Lucien Combelle, écrivain et journaliste, est né le 4 août 1913 à Rouen. Il y est mort le 20 janvier 1995. Ami de Paul Léautaud2, de Claude Roy, de Louis-Ferdinand Céline, secrétaire d'André Gide avant-guerre, il fut aussi membre de l'Action française. Il collabore en écrivant dans La Gerbe et en participant à la fondation de Révolution nationale comme rédacteur en chef et directeur. Il fut témoin du suicide de Pierre Drieu la Rochelle dont il était proche. Signataires du manifeste collaborationniste : Déclaration commune sur la situation politique du 5 juillet 1944, portant les signatures d'Abel Bonnard, Bichelonne, de Brinon, Déat et de 29 personnalités parisiennes, il est condamné le 28 décembre 1944 à quinze ans de travaux forcés, il fut amnistié en 1951.
Dans les années 1960-1980, sous divers pseudonymes (Lucien Dauvergne, Lucien François, Monsieur Larousse, Oncle Lulu), il travaille au journal Pilote et à Europe 1. Il est aussi chroniqueur au Progrès, à Combat, à Absolu et à Art up.

═══

Rédigez la suite du texte sur Lucien Combelle à partir de sa dernière phrase.

Données présentées:
═══

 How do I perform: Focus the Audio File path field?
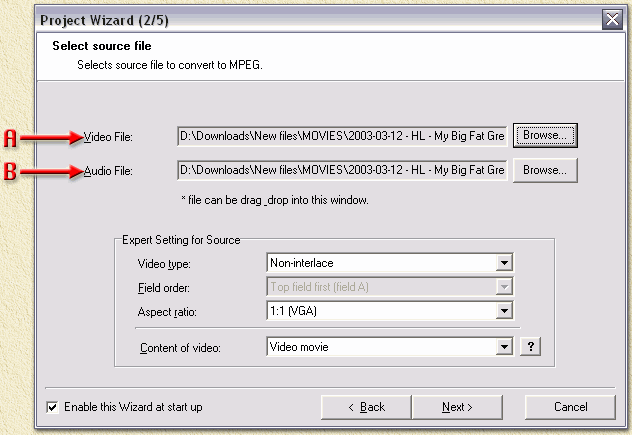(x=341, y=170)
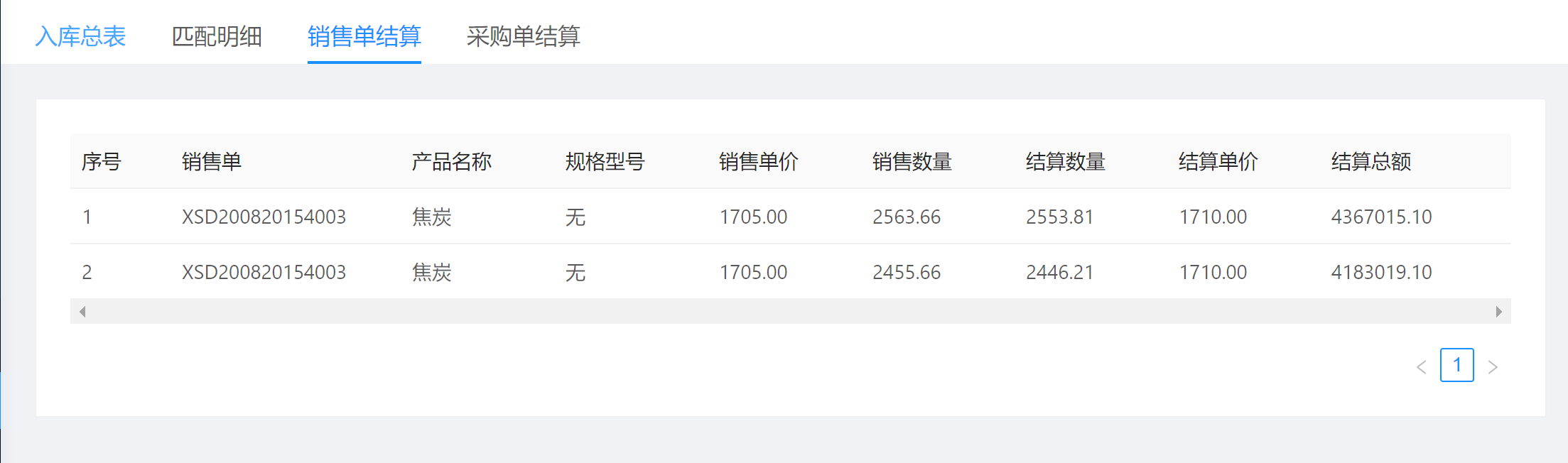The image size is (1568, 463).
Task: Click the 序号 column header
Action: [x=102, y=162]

═══

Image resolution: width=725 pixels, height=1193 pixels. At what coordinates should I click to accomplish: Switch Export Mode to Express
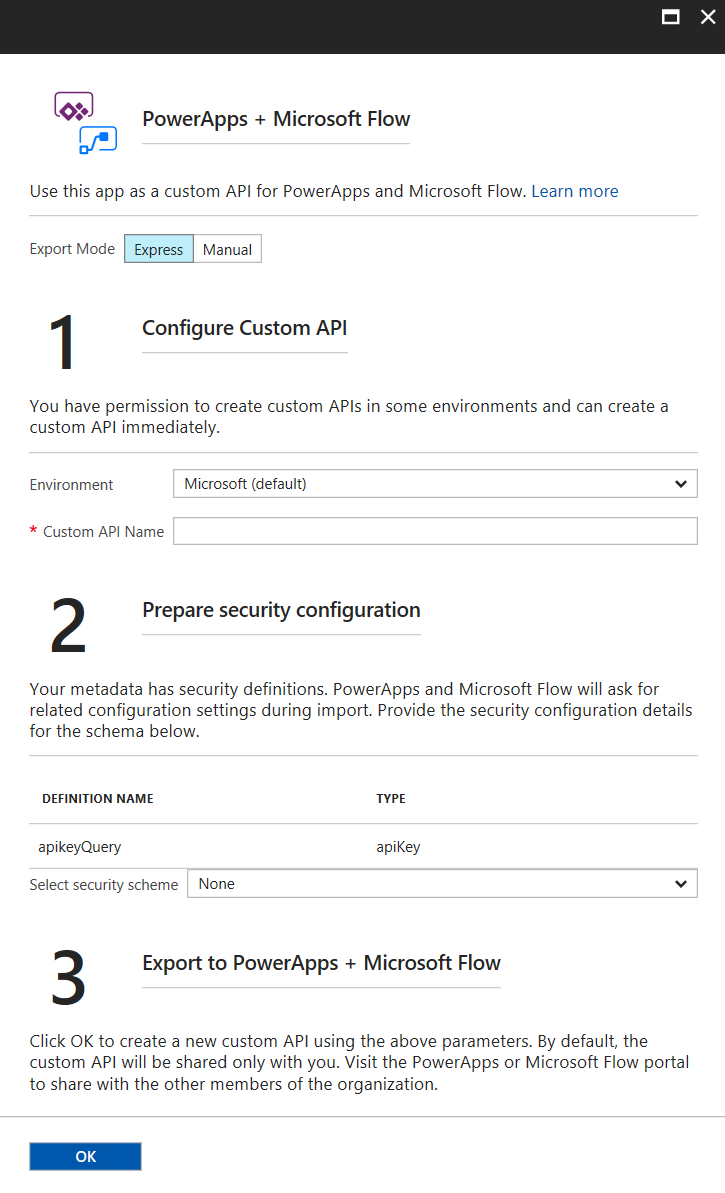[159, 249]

═══

Corrigé:
Pierre Assouline, Le Fleuve Combelle, 1997, Calmann-Lévy. 
(Intéressante biographie par son ami Assouline)
Chronique de L'Express à la sortie du livre : Qu'étaient-ils donc l'un pour l'autre? Des amis d'abord. Sans complaisance ni ambiguïté. «Remonte le fleuve», conseille Lucien Combelle à Pierre Assouline, lui suggérant que son existence n'avait été qu'une dérive, depuis les quais de Rouen jusqu'au tribunal qui le condamne, en 1945, à quinze ans de travaux forcés, à la dégradation nationale et à la confiscation de ses biens - cette peine ayant dû paraître ironique à celui qui n'a jamais rien possédé.
La puissance de ce petit livre ne vient toutefois pas de la dissection d'une aberration politique. Elle vient de cette passion de la littérature, le meilleur de Lucien Combelle, sa vocation intime, laquelle habite également son ami juif. Il réussit même à le réconcilier avec la part maudite du solitaire de Meudon, les essais et les pamphlets antisémites qu'on s'obstine à opposer à ce qui serait le «bon» Céline. «Céline est un bloc, écrit Assouline. Si on lui trouve du génie, on ne peut faire l'économie de l'abjection, des vomissures, de la haine.»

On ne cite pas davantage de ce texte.